- Recorded information -

• • • • •

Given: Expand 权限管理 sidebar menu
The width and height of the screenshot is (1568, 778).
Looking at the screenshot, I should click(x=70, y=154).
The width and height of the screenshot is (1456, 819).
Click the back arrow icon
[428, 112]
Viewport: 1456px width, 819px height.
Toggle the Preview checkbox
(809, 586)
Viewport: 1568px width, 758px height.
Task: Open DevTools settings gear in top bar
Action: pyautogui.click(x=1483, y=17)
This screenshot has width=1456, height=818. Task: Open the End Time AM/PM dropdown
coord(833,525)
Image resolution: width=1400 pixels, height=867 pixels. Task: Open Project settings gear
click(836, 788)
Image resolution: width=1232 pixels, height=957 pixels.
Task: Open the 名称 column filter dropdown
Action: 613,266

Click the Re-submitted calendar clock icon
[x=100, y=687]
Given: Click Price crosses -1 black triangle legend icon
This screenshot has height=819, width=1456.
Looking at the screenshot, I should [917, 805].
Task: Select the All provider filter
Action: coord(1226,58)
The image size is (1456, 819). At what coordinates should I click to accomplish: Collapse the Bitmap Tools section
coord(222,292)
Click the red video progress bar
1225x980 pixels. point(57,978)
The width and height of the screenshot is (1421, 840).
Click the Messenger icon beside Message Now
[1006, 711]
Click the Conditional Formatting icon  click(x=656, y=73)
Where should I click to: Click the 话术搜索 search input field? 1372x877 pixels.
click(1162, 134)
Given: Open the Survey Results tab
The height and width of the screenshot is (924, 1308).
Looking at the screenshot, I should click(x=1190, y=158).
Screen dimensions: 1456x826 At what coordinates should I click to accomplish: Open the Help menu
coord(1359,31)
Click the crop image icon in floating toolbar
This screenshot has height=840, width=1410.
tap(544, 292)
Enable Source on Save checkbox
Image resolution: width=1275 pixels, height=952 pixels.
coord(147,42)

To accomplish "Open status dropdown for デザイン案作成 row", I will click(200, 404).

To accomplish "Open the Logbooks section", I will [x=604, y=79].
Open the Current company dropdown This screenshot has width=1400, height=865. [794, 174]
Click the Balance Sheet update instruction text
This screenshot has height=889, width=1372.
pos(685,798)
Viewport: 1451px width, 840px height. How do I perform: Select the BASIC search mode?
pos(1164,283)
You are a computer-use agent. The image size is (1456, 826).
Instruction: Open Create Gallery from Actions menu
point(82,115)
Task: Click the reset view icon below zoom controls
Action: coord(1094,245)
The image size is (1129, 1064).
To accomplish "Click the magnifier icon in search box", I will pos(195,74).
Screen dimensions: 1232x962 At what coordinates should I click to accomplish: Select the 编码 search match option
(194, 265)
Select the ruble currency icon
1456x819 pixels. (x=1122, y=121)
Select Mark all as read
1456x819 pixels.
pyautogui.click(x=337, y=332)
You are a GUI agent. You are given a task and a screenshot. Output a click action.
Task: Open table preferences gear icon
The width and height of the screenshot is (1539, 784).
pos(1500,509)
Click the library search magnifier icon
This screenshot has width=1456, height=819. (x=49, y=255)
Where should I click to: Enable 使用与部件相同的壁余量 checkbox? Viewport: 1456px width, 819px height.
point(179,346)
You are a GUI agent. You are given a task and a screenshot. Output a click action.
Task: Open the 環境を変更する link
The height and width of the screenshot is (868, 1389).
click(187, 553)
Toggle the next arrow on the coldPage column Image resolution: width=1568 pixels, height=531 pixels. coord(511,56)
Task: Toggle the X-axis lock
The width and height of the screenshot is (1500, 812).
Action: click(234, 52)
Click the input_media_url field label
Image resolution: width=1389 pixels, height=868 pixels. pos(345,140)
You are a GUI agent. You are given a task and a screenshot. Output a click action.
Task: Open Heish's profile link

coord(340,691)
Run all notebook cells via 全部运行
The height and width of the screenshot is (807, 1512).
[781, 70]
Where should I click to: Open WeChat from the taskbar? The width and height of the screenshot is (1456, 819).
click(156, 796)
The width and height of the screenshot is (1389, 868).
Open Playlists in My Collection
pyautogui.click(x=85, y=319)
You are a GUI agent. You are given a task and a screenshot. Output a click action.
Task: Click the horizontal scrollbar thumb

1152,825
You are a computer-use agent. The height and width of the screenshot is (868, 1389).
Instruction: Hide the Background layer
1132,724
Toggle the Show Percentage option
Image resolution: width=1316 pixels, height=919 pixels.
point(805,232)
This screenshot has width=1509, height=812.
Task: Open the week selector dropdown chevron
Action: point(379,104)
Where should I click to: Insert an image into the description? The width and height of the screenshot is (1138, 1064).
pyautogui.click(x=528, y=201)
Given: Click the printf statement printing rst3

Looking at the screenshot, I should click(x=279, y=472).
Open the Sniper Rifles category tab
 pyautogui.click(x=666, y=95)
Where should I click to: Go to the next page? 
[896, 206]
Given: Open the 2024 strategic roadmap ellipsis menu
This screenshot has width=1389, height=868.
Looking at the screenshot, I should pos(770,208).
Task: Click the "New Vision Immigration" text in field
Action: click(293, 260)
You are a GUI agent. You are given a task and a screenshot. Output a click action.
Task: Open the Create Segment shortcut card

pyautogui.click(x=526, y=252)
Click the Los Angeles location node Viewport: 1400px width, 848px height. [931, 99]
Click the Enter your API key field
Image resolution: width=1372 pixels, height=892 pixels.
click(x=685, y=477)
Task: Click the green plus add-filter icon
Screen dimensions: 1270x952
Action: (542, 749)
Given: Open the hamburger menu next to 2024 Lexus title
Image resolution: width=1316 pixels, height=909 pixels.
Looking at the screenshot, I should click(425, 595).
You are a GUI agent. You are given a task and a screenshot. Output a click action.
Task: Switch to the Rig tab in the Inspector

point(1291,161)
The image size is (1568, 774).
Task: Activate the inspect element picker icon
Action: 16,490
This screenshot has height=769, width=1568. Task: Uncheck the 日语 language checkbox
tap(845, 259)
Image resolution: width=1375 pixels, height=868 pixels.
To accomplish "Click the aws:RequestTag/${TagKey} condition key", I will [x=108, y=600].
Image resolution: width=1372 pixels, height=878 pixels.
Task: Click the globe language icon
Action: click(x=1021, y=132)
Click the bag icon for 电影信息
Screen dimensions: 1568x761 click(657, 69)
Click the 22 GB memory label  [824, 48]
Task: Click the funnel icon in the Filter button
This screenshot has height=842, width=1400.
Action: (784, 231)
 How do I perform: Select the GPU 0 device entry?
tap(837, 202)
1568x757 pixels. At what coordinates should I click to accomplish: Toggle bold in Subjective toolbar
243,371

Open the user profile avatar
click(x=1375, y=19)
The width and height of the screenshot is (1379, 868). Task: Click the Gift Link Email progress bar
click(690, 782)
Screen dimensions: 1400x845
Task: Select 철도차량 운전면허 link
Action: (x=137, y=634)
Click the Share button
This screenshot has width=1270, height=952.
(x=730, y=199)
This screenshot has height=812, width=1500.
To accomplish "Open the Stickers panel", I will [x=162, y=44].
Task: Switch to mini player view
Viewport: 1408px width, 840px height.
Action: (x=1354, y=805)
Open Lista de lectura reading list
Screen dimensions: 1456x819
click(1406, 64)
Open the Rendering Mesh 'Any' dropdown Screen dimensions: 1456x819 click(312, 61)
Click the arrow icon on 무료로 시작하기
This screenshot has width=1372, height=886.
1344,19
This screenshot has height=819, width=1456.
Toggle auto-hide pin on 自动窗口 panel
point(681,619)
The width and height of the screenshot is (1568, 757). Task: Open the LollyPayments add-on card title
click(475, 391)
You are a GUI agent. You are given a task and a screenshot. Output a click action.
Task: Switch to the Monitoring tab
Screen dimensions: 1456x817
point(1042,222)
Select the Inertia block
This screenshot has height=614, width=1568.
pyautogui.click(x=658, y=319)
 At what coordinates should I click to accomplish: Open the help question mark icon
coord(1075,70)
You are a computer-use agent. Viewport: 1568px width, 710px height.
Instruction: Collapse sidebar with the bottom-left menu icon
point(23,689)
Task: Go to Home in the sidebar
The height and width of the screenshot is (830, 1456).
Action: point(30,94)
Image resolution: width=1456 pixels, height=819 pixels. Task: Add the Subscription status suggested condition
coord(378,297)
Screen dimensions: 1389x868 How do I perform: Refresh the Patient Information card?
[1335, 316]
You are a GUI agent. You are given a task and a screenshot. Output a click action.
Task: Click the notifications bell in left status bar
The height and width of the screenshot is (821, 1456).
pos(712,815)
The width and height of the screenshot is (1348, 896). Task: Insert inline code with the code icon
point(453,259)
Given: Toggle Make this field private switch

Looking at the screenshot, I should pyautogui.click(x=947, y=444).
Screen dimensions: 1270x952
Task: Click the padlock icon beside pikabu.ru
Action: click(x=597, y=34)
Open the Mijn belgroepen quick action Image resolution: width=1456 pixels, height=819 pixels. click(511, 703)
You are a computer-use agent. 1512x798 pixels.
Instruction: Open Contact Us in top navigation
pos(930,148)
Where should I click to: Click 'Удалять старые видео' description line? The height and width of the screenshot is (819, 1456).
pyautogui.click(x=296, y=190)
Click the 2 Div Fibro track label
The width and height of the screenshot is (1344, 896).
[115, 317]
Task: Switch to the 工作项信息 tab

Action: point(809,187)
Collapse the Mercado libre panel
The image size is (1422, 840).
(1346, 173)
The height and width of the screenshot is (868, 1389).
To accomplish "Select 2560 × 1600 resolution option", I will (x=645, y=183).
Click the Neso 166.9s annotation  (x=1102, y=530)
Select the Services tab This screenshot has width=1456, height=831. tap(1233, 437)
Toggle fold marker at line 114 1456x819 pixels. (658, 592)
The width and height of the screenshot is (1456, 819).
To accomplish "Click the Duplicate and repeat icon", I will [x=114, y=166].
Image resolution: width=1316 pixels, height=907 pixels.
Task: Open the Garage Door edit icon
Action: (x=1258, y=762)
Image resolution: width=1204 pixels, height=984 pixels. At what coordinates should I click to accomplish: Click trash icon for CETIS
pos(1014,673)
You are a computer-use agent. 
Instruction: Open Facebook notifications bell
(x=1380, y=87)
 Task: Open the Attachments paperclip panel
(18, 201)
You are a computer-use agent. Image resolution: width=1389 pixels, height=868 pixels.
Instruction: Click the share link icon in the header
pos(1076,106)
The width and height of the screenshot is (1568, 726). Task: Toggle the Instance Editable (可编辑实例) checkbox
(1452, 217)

• • • • •

- Task -
The response should hold exactly the lines starting at the line with "Where should I click to: Insert" and ending at the line with "Given: Open the 2024", and no other line of the material above.

- Exercise response -
Where should I click to: Insert an image into the description? The width and height of the screenshot is (1138, 1064).
pyautogui.click(x=528, y=201)
Given: Click the printf statement printing rst3

Looking at the screenshot, I should click(x=279, y=472).
Open the Sniper Rifles category tab
 pyautogui.click(x=666, y=95)
Where should I click to: Go to the next page? 
[896, 206]
Given: Open the 2024 strategic roadmap ellipsis menu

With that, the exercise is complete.